Water piped to the bottling plant from the treatment plant will first be subjected to ‘pressure filtration.' Here, the water is jetted through a sand medium and layers of activated carbon. Then the water is subjected to ‘micro filtration' wherein it is passed through a synthetic membrane. “Normally after micro-filtration, nano-filtration and ultra-filtration is done to remove even the most minute of particles from water. Here, this won't be required because the raw water for the bottling plant has already been filtered and treated and rendered fit to drink,” a KWA engineer associated with the project said.

The micro-filtered water is made to pass through a ‘reverse osmosis' membrane – a substance through which only water molecules can pass. This water is then disinfected through an ultra-violet treatment process and by making it come into contact with ozone gas. At this point, the water is ready to be bottled.

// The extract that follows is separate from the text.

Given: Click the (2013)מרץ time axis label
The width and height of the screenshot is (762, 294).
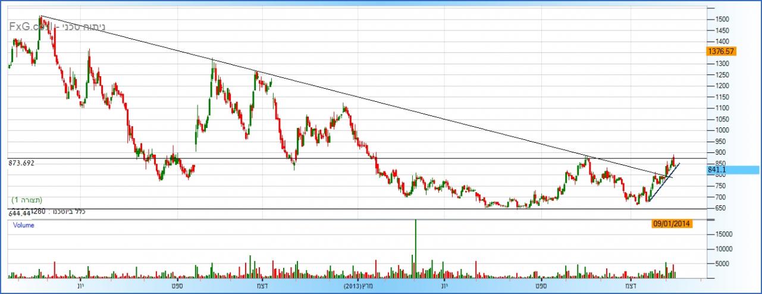Looking at the screenshot, I should click(x=360, y=286).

The bottling, labelling and packing of the water will be done in a fully automated manner at the plant, KWA engineers said. The authority will purchase the ‘pre-forms' of the bottles it intends to use. These pre-forms will then be blown into the desired shape, filled with water, labelled and packed.

The current plan is to bring out 200 ml pouches and bottles with capacities ranging from 200 ml to two litres. A 20-litre can too will be marketed.

Assuming daily operations of 10 hours, the plant will produce 75,000 litres of water a day. Factoring in the plant's process loss, the daily input it requires will be nearly one lakh litres.

The plant is expected to be in place by December 2010 and the marketing of the packaged water is scheduled to begin in January 2011.

The authority plans to set up similar plants in Kochi and Kozhikode.